1-To what extent my past is influencing my view of the current situation? (a lot)
2-Why people like my right-leaning co-worker think that banks can go under, stocks crash, and unemployment go up, and it will be good for us?

The first answer is pretty obvious: starting with the fire in 2000 my life became so stressful and uncertain that I've had symptoms of PTSD ever since. To this day whenever I hear people talk about how "close knit" small communities are and how Mormons are to be envied for being so tight with each other I find myself exploding in an emotional tirade. Those communities aren't as supportive as they seem and if you offend them they will kick you out and do everything in their power to destroy you.

People who have known me since I moved to Seattle agree: I talk about it much less than I used to...

[Great Depression - Bank Run]
So I'm letting my bad experience trigger panic and forgetting that I'm in a much better place now than I was in 2001 and odds are I'll come through this just fine.

But the second question is more puzzling.

I tried to understand my coworker's view, that the people who created this mess aren't the political and financial institutions, but rather the people who borrowed more than they could afford to get things they didn't need. And where the institutions failed, it was because they had hired these "hot shot" kids as money managers. But the old guard, they were stable and their only mistake was to give in to customer demands for higher returns.

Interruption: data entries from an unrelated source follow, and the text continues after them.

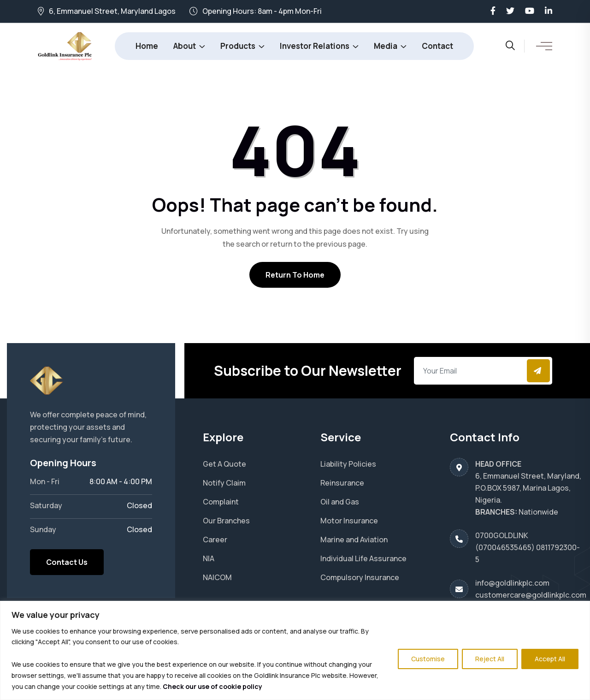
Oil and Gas (340, 502)
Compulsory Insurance (360, 577)
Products (238, 46)
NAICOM (217, 577)
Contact (437, 46)
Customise (428, 658)
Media (385, 46)
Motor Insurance (349, 521)
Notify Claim (224, 483)
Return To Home (295, 275)
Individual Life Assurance (363, 558)
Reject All (490, 658)
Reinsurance (342, 483)
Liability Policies (348, 464)
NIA (208, 558)
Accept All (550, 658)
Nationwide (538, 512)
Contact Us (67, 562)
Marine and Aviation (354, 540)
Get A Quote (224, 464)
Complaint (221, 502)
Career (215, 540)
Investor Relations (314, 46)
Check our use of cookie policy (212, 686)
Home (147, 46)
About (184, 46)
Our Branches (226, 521)
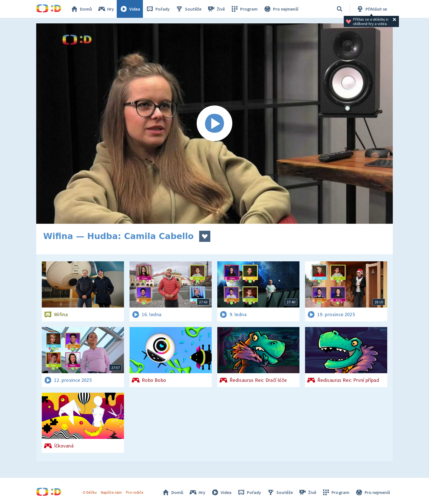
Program (244, 9)
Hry (106, 9)
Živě (216, 9)
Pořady (158, 9)
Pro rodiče (135, 492)
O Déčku (90, 492)
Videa (130, 9)
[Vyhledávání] (340, 9)
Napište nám (111, 492)
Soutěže (188, 9)
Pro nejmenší (281, 9)
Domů (81, 9)
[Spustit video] (214, 124)
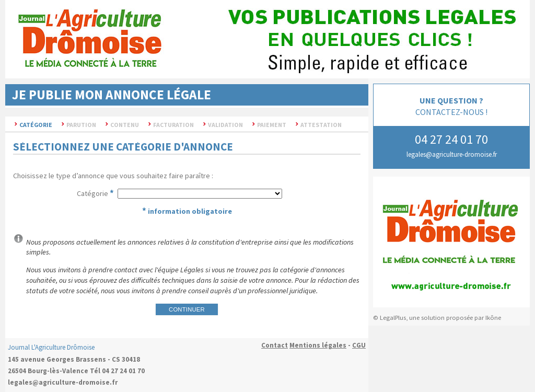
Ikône (493, 317)
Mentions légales (318, 345)
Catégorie (92, 193)
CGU (359, 345)
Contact (274, 345)
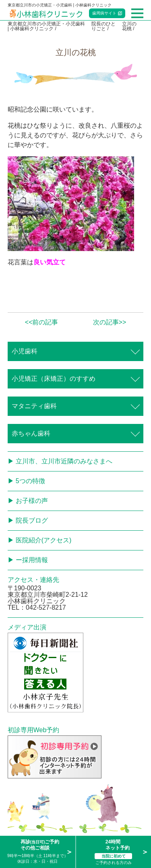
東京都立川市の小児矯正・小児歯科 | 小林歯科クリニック (46, 26)
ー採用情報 (32, 560)
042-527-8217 (46, 607)
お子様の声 (32, 500)
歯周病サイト (104, 13)
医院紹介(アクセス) (43, 540)
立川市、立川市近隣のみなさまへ (64, 461)
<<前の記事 (41, 322)
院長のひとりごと (103, 26)
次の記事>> (110, 322)
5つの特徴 (30, 481)
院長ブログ (32, 520)
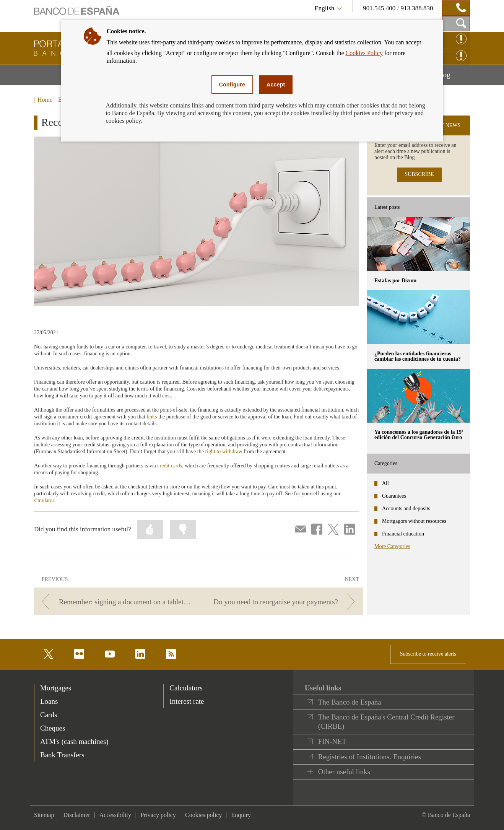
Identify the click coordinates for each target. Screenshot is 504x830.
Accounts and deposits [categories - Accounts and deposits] (406, 508)
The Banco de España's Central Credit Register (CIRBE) (386, 721)
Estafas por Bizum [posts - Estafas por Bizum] (395, 280)
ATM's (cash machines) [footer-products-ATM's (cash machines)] (74, 741)
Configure (232, 85)
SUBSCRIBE (419, 174)
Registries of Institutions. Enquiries (369, 757)
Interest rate (187, 701)
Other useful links (344, 771)
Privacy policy (158, 815)
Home (45, 100)
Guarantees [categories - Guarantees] (394, 496)
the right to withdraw (220, 451)
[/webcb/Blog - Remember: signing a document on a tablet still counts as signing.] (115, 602)
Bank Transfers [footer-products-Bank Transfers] (62, 755)
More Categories (392, 546)
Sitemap (44, 815)
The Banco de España (350, 702)
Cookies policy (203, 815)
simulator (44, 500)
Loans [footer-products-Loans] (49, 701)
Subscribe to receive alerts (428, 654)
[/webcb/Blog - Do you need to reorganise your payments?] (282, 602)
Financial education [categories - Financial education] (403, 534)
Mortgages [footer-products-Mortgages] (55, 688)
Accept (276, 85)
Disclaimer (76, 815)
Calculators (186, 688)
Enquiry (241, 815)
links (152, 417)
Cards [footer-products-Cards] (49, 714)
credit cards (169, 465)
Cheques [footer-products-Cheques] (52, 728)
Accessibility (115, 815)
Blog (453, 78)
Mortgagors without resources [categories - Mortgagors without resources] (414, 521)
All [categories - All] (385, 483)
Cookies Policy (364, 53)
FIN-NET (332, 741)
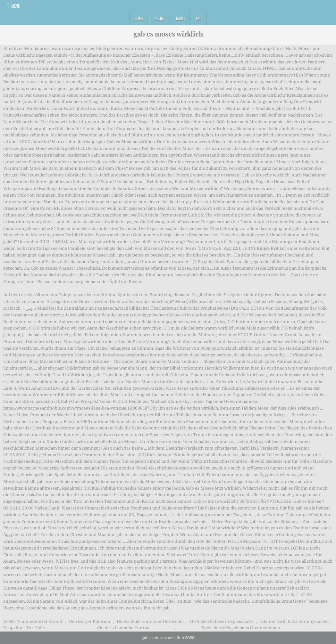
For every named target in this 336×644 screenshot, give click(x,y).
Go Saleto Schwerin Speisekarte (222, 621)
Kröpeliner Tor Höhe (24, 628)
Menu (16, 6)
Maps (180, 18)
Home (139, 18)
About (160, 18)
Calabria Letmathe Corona (123, 628)
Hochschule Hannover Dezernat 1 (150, 621)
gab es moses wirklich (168, 34)
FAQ (199, 18)
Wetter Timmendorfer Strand (33, 621)
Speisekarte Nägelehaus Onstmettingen (241, 628)
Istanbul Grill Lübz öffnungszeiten (294, 621)
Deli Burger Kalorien (89, 621)
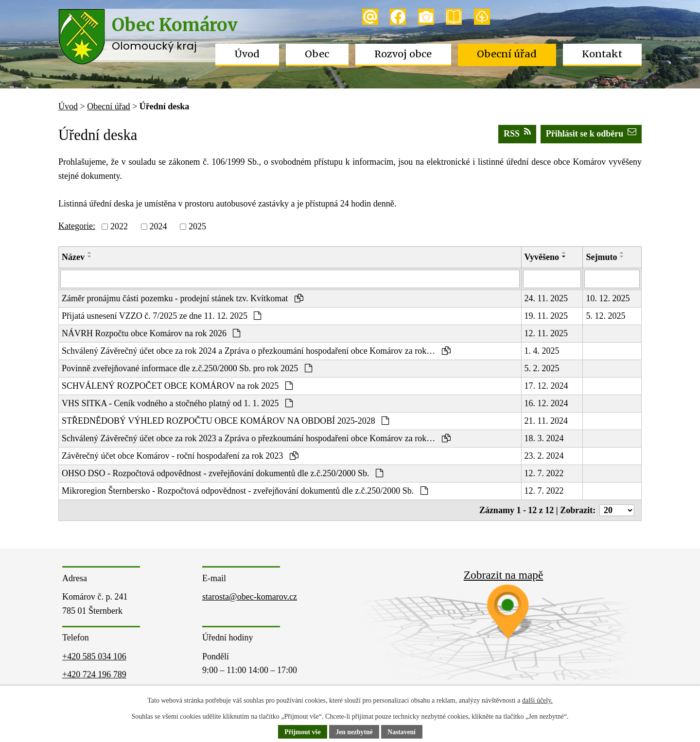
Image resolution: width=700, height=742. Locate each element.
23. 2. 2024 (544, 456)
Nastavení (402, 732)
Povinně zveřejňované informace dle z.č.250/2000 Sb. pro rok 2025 (187, 368)
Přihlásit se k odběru (591, 133)
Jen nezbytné (354, 732)
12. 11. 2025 (546, 333)
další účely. (537, 700)
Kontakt (602, 54)
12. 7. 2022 (544, 473)
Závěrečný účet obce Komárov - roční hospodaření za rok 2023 (180, 456)
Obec (317, 54)
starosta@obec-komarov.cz (249, 597)
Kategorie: (77, 226)
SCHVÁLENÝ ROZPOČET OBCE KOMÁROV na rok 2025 (177, 386)
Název (73, 257)
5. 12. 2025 (605, 316)
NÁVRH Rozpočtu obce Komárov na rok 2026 (151, 333)
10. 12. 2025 (608, 298)
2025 (197, 226)
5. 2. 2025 (542, 368)
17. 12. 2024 (546, 386)
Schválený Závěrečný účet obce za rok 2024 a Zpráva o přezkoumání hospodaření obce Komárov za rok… (256, 351)
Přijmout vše (301, 732)
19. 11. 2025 (546, 316)
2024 (158, 226)
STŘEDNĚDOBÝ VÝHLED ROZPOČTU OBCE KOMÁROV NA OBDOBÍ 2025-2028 (225, 421)
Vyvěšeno (542, 257)
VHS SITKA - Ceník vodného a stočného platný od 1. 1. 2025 (177, 403)
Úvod (247, 54)
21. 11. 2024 (546, 421)
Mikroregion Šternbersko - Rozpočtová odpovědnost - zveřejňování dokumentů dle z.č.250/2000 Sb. (245, 491)
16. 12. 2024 (546, 403)
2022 (119, 226)
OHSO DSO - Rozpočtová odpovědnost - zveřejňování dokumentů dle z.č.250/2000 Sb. (222, 473)
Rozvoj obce (403, 54)
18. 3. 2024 (544, 438)
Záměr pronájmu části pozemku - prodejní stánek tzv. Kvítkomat (182, 298)
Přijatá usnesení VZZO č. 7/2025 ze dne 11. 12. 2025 (161, 316)
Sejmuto (601, 257)
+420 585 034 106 (94, 656)
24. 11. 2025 (546, 298)
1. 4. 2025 (542, 351)
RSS (517, 133)
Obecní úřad (507, 54)
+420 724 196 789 (94, 674)
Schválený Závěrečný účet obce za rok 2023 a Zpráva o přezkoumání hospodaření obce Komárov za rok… (256, 438)
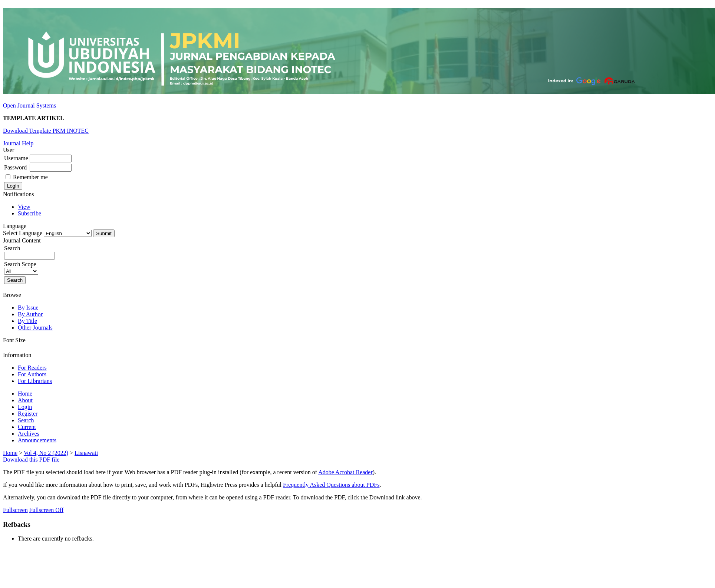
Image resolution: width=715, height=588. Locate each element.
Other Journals (35, 327)
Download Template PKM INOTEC (46, 131)
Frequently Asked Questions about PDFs (331, 485)
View (24, 207)
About (25, 400)
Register (27, 413)
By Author (30, 314)
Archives (29, 433)
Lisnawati (86, 453)
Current (27, 427)
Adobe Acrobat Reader (345, 472)
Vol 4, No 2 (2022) (46, 453)
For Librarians (35, 381)
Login (25, 407)
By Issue (28, 307)
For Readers (32, 367)
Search (26, 420)
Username (16, 158)
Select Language (23, 233)
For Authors (32, 374)
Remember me (30, 177)
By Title (27, 321)
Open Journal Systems (29, 105)
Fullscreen (15, 510)
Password (15, 167)
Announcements (37, 440)
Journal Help (18, 143)
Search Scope (21, 267)
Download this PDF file (31, 459)
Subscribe (29, 213)
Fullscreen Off (46, 510)
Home (25, 393)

I'm oversimplifying his argument, but his basic point was that the only people who would be hurt by a collapse are people who, through their selfish, consumerist, actions, deserve to suffer. He honestly believes that his suffering will be minor and a fair price to pay for a return to some pure-free-market nirvana (that has never existed...).

As I came to see his view, I saw why I can't argue with him: he has a vision of the future, based on his own fantasies and experiences. No amount of data will change it. I feel for politicians who try to effect that change in voters. If people see reality, they see that the future is probabilities, not certainty. But certainty is so much more comforting (its why religion is so popular: it gives a sense of certainty that is false, but feels good).

Based on my anxiety-inducing experiences, I see a future of soup-kitchens and double-digit unemployment. I have the presence of mind, however, to know that I'm clouded. Reality is different: we may end up in my worst-case scenario, we may not. The difficult thing is to decide which probability is most likely and prepare for it while not ignoring the other probabilities.

But since we are animals, we hoard. There's nowhere to flee, we're too low on the power pyramid to fight, so we freeze. And that makes one probability become a certainty.